Once we have computed the user-user similarity matrix and identified similar users, we want to recommend movies that those users have rated highly **but the target user hasn’t seen yet**.

This is the final step in the collaborative filtering process:

- We call `recommend_movies_for_user()`, which:
  - Uses the cosine similarity matrix to find similar users.
  - Aggregates their ratings (weighted by similarity scores).
  - Filters out the movies the target user has already rated.
  - Returns the top-N highest scoring movies.
- We then **load the enriched movie dataset** to retrieve metadata (title, genres, etc.) for the recommended movie IDs.
- Finally, we **display** the recommended movie titles and genres.


In [6]:
# Load enriched dataframe
enriched_df = pd.read_csv(recommender.enriched_movies_path)

# recommended IDs
recommended_ids = recommender.recommend_movies_for_user(user_id=1, top_n=5)

# Filtering with those IDs
recommended_movies = enriched_df[enriched_df["movieId"].isin(recommended_ids)]

# Show result
print("🎬 Recommended Movies:")
print(recommended_movies[["movieId", "title", "genres"]])

🎯 Recommended movies for user 1: [2858, 1196, 1198, 593, 1210]
🎬 Recommended Movies:
      movieId                                              title  \
579       593                   Silence of the Lambs, The (1991)   
1148     1196  Star Wars: Episode V - The Empire Strikes Back...   
1150     1198                     Raiders of the Lost Ark (1981)   
1162     1210  Star Wars: Episode VI - Return of the Jedi (1983)   
2708     2858                             American Beauty (1999)   

                                                 genres  
579                               ['Drama', 'Thriller']  
1148  ['Action', 'Adventure', 'Drama', 'Sci-Fi', 'War']  
1150                            ['Action', 'Adventure']  
1162  ['Action', 'Adventure', 'Romance', 'Sci-Fi', '...  
2708                                ['Comedy', 'Drama']  

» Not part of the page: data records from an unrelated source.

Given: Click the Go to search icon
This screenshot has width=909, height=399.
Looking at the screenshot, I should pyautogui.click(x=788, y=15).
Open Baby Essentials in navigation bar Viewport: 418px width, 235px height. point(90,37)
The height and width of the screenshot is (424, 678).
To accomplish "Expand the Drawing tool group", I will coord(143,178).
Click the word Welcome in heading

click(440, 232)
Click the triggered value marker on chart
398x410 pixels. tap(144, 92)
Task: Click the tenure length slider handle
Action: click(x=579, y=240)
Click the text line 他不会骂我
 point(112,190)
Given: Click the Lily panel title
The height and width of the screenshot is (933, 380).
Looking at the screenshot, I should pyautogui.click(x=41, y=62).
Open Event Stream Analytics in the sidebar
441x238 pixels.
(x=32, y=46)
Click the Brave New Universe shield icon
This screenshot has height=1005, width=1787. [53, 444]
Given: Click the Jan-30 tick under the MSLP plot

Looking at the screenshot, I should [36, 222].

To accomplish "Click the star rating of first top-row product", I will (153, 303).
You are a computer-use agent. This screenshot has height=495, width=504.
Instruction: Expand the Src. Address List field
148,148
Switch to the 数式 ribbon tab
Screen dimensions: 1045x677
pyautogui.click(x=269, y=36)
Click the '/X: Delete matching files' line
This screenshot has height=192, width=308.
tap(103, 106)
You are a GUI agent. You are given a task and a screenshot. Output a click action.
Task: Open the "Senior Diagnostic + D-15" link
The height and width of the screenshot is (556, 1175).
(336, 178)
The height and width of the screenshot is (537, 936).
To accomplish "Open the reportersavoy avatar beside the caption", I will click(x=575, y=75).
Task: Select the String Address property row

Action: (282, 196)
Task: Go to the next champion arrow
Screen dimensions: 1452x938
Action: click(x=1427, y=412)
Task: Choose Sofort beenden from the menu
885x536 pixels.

📦 This function is defined in `src/collaborative_filtering.py` as `recommend_movies_for_user`.

🔎 We only display recommended movies that also exist in the enriched dataset, ensuring we can show genres and titles.

### ✅ Output

We display the final recommendations for `user_id = 1`, showing which movies the user might enjoy next based on similar users' preferences.